5/29ラジオ「文芸選評」(短歌) テーマは「映画」選者は伊波真人さん。
【伊波真人(いなみまさと)さん】1984年群馬県高崎市生まれ。歌人・作詞家・小説家・映像作家。美術系大学の映像学科→早稲田大学第二文学部卒業。早稲田大学在学中に彬聖子の漫画『こいのうた』で穂村弘の短歌を読んで興味を持ち「早稲田短歌会」入会。歌人集団「かばん」。2013年『冬の星図』で第59回角川短歌賞受賞。著作『ナイトフライト』『エンドロール』(共著)『青春迷宮』(共著)など。
◎番組中に紹介された伊波真人さんの短歌。
▪️夜の底映したような静けさをたたえて冬のプールは眠る
▪️画用紙に表と裏があるように心にもあるざらついた面
▪️あなたとの残りの時間を測るようオリオンは砂をこぼしつづける
◎入選歌(石井かおるさん選含む)
▪️休日は終日シネマをはしごして私のなかに満たす私を(福井県 西宮子さん)
↑伊波真人さんイチオシ作品でした。
▪️誰の事も誘わず映画館へ行く大人になれた気がしたあの夏(埼玉県 小俣友里さん)
▪️映画ではエレベーターがよく止まる三分経てば恋も始まる(鹿児島県 松下弘子さん 63)
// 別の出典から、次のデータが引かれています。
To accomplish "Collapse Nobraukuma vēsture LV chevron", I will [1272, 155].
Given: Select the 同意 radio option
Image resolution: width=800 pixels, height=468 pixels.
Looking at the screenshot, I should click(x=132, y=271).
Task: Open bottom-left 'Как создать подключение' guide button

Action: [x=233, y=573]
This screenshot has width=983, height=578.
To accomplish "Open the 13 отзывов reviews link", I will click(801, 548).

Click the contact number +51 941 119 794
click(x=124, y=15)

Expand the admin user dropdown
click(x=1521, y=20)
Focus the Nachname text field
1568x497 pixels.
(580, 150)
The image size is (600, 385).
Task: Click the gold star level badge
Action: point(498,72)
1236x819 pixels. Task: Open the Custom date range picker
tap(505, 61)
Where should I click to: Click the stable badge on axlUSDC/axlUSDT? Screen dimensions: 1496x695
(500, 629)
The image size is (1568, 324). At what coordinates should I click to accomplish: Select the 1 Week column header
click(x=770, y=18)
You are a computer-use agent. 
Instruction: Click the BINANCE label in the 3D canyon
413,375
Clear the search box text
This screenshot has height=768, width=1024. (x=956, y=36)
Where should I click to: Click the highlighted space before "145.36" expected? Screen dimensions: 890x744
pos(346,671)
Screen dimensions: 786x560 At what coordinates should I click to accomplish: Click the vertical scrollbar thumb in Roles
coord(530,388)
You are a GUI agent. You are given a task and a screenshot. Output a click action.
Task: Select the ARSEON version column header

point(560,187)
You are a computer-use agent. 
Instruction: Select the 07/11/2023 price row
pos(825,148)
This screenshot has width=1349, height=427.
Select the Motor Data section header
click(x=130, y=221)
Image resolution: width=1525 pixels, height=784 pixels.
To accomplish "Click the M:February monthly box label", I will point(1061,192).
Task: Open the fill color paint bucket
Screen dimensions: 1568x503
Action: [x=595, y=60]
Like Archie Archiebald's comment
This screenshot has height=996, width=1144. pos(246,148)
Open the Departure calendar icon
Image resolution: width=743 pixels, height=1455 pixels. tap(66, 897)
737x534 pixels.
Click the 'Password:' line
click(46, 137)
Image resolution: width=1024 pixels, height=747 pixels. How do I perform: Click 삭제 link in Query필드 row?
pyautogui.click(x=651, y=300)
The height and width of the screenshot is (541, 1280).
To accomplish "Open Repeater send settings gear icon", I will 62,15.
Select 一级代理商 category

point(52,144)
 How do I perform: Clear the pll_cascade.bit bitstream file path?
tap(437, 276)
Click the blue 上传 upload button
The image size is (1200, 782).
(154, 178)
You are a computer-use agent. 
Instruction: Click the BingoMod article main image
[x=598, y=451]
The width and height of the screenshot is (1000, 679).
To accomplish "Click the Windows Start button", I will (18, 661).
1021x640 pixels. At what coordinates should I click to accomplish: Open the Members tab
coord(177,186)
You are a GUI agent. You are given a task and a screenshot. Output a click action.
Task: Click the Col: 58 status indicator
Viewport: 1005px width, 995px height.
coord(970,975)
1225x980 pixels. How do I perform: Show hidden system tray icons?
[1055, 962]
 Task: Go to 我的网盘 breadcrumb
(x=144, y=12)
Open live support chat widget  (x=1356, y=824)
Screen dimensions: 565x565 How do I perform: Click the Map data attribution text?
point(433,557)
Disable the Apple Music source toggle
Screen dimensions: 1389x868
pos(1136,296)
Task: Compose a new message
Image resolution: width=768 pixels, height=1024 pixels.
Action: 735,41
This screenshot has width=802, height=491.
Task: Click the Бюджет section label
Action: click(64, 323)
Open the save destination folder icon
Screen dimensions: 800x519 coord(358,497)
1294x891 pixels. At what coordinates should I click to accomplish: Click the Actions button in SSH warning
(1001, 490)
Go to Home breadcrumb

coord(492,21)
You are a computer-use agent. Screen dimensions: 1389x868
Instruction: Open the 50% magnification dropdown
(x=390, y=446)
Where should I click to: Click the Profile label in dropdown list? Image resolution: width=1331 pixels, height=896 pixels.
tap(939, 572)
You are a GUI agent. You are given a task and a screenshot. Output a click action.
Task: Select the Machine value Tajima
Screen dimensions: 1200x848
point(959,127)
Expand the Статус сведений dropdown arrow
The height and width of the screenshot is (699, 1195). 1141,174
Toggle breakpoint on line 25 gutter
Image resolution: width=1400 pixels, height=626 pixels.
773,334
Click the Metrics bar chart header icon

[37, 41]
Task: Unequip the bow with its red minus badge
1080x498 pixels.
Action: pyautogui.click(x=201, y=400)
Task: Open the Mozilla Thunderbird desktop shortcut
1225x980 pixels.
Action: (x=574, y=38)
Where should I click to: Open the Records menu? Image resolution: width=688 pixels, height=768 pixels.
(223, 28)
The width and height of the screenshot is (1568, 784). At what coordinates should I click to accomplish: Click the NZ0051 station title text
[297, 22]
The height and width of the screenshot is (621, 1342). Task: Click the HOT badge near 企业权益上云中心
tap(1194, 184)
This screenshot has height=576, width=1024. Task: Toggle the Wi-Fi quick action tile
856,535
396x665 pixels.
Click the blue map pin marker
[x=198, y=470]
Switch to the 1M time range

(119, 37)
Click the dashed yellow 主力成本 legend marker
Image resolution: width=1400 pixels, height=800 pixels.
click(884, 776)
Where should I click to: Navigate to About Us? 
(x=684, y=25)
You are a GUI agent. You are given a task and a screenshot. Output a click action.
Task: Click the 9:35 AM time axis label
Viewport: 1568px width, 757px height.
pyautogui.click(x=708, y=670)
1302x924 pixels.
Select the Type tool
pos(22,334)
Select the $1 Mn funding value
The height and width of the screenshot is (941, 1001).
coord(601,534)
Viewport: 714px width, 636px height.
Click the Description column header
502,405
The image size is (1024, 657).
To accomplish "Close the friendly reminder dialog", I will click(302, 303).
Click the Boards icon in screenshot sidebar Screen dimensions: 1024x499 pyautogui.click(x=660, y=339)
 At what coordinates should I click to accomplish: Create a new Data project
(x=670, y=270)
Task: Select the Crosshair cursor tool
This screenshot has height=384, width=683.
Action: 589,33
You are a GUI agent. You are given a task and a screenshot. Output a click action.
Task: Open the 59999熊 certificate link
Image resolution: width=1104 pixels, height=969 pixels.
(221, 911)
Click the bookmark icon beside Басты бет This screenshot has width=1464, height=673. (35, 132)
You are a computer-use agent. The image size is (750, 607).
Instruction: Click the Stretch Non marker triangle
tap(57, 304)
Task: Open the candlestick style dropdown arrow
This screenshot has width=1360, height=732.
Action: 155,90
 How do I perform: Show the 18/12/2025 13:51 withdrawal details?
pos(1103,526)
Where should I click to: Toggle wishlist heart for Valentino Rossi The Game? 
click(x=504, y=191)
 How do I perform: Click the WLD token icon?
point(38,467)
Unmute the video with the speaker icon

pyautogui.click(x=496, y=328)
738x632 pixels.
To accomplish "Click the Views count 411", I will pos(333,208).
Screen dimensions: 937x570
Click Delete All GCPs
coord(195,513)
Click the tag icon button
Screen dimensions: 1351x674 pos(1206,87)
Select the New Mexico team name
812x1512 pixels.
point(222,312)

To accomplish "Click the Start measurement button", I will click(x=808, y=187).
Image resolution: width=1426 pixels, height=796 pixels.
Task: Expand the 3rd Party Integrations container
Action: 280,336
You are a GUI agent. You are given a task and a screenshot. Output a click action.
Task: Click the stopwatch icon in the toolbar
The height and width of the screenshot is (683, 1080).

▪️前の人のポップコーンを食べる音続けて食べる後ろの人も(宮崎県 能勢絢子さん 25)
▪️映画とはすなわちひかり スクリーンいっぱいにただ心がひかる(鹿児島県 ほのふわりさん 17)
▪️お父さんアニメで泣くのと驚いた『火垂るの墓』を共に見た夏(広島県 堀眞希さん)
▪️宇宙人は令和になっても来ないから答え合わせができないでいる(埼玉県 高橋泰源さん)
▪️闇のなかエンドロールに向かひをり離れゆく船を見送るやうに(千葉県 佐藤夏生さん)
▪️客席に丸い柱の映画館三本立ては柱にもたれて(愛媛県 中矢尚さん 54)
▪️右太衛門嵐寛千恵蔵立ち回る場面はいつも雨降りのなか(東京都 大村森美さん 86)
▪️真夜中にボリューム落として観た映画小さな画面のひまわり畑(福島県 可笑式さん 55)
▪️撮影後、告知、宣伝、公開日、進みゆく日々、夢の幕開け(東京都 はやさん)
▪️八ミリに写したものは忘れたが写したことは手で覚えてる(宮城県 蠟燭集合さん)
▪️映画ならエンドロールの後に来る日々の暮らしを回すためらい(山形県 西鎮さん)
▪️原作と映画は少し違ってて桜のシーンをいまだに思う(岩手県 鶴田真由さん 36)
▪️客の居ぬシネマの椅子に座りたり音無き世界しばし楽しむ(鹿児島県 大隅太郎さん 60)
▪️右側に真面目に前を向く君の鼻筋がありしばし見つめる(三重県 伊藤すみこさん 26)
▪️いつも行く映画館にてわが席は最後列の一番左(島根県 熱田一俊さん 34)
◎次回6月5日は俳句、兼題は「氷菓」。選者は榮猿丸 さん。